• _Exercise inputs_:
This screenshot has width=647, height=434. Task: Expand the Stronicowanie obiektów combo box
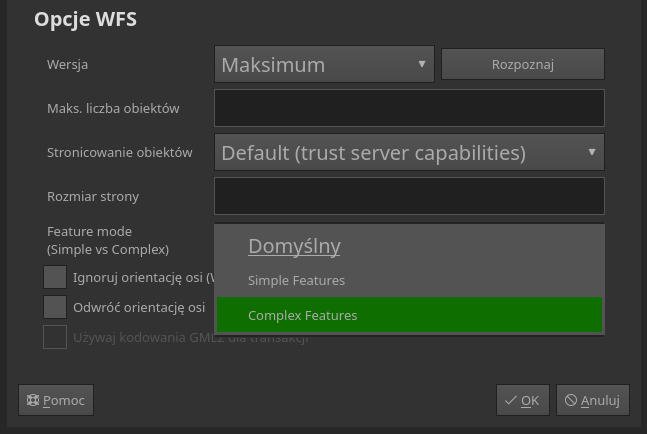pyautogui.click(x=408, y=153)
--
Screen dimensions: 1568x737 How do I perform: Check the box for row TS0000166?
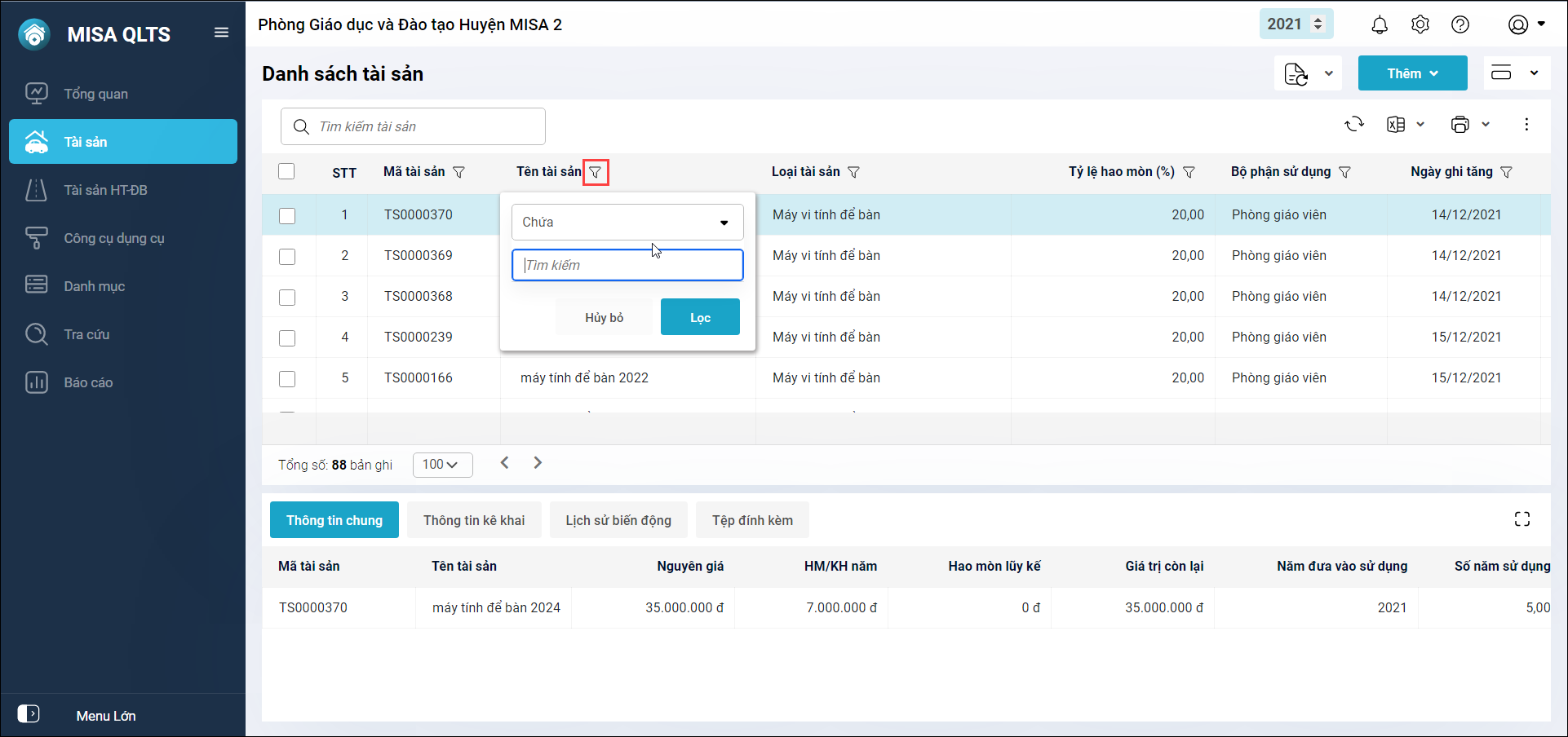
==
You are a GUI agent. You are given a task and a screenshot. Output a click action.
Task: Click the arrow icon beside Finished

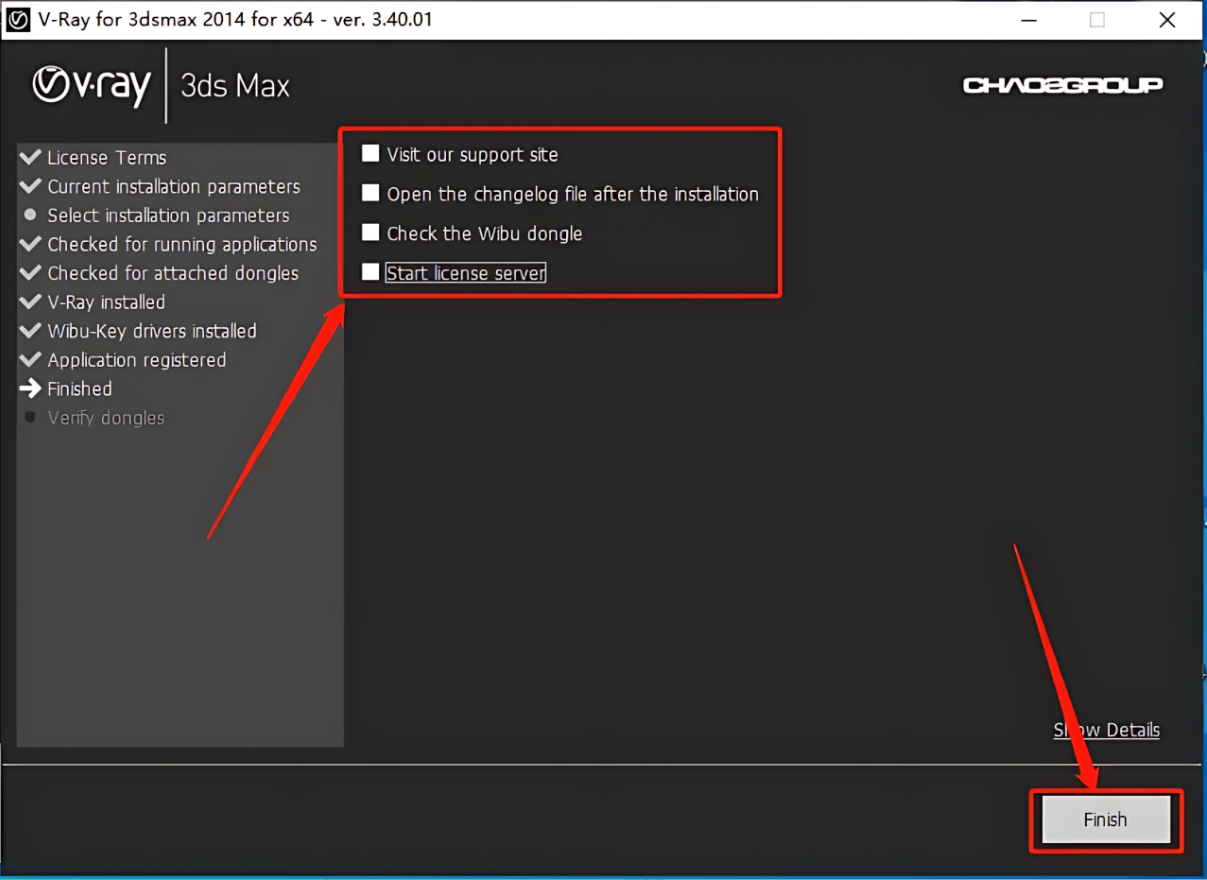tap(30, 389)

• _What you will do_:
Put the lines from the one containing "This screenshot has" through the one containing "pyautogui.click(x=408, y=153)" into a numbered list, leaving out blank lines. Leave the pictures out of your answer.

• _Task response_:
1. This screenshot has width=647, height=434. Task: Expand the Stronicowanie obiektów combo box
2. pyautogui.click(x=408, y=153)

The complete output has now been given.